What is the cost of reconstructing a discrete probability distribution within a given error?

127 Views Asked by At

I'm aware that there are several methods to estimate the probability distribution from samples (e.g. density estimation methods). However, I haven't been able to find the actual asymptotic costs of these methods, and I'm not sure whether these methods can be applied to the case of discrete probability distributions.

Given a discrete probability distribution $p$ on $[n]\equiv \{1,...,n\}$, I'm looking for the number of samples required to construct a distribution $q$ on $[n]$ such that $\|p-q\|_1\le\epsilon$ ($\|\cdot\|_1$ denoting here the $\ell_1$ distance). In other words, how many samples are needed to estimate the correct probability distribution within a given error $\epsilon$?

I've recently read the statement (in this paper, second paragraph of introduction) that the cost of doing this is $\Theta(n/\epsilon^2)$, but if this is a well-known result I haven't been able to find a good explanation for it.

I suppose the naive reconstruction method would be to build the histogram corresponding to the samples (that is, count the fraction of samples corresponding to each $i=1,...,n$).

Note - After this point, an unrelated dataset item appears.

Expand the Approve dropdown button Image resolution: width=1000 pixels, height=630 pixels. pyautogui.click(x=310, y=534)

However, I'm not sure whether this method is optimal for the purpose, or how many samples would be required to achieve a given estimation error with it.

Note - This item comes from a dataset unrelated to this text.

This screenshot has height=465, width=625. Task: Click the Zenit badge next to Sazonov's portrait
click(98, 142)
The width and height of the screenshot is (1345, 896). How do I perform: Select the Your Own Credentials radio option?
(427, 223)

Estimates using distances other than the $\ell_1$ one are of course also welcome.

2

There are 2 best solutions below

9
On

Upon some reflection, here is what I think might be a possible solution.

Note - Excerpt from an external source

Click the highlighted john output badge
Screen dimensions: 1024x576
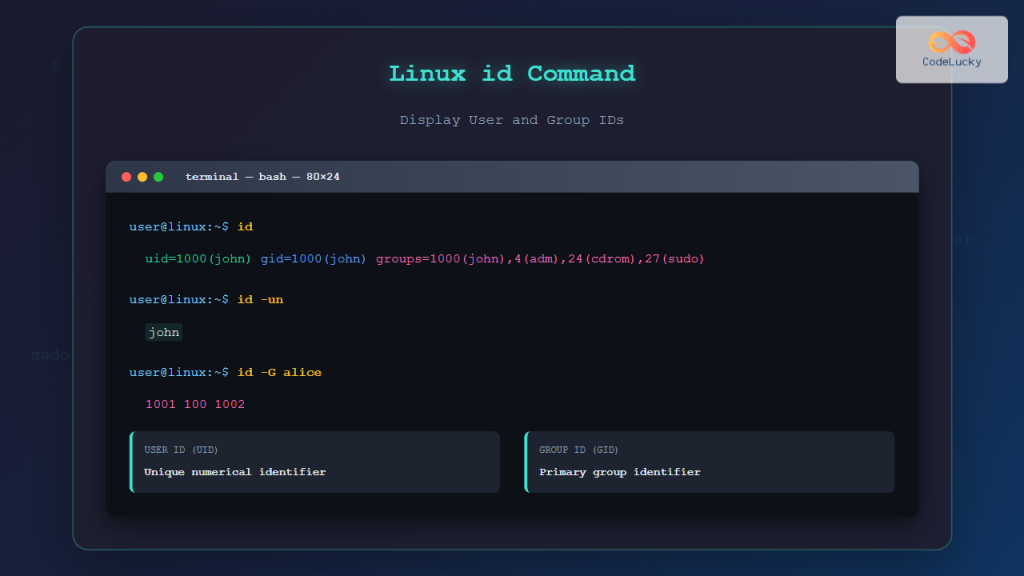(x=163, y=331)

Suppose the true distribution is $\newcommand{\bs}[1]{{\boldsymbol{#1}}}\bs p\equiv(p_1,...,p_n)$, and we are drawing $N>0$ samples from it. This amounts to be drawing samples from the multinomial distribution, call it $\mathrm{Multinomial}(N,\bs p)$.

If $X\sim \mathrm{Multinomial}(N,\bs p)$, then the possible outcomes of $X$ are (representable by) sequences of $N$ integers $x_i\in[n]\equiv \{1,..., n\}$, with $i=1,...,N$. Because our goal is to estimate $\bs p$, we are interested in the number of times each $k\in [n]$ occurred in a given instance of $X$. Denote the corresponding estimator with $\hat N_i$. We know that $$\mathrm{Pr}(\hat N_i = N_i) = \binom{N}{\bs N}\bs p^{\bs N} \equiv \binom{N}{N_1\cdots N_n} p_1^{N_1}\cdots p_n^{N_n},$$ where $\binom{N}{\bs N}\equiv \frac{N!}{N_1!\cdots N_n!}$ denotes the associated multinomial coefficient.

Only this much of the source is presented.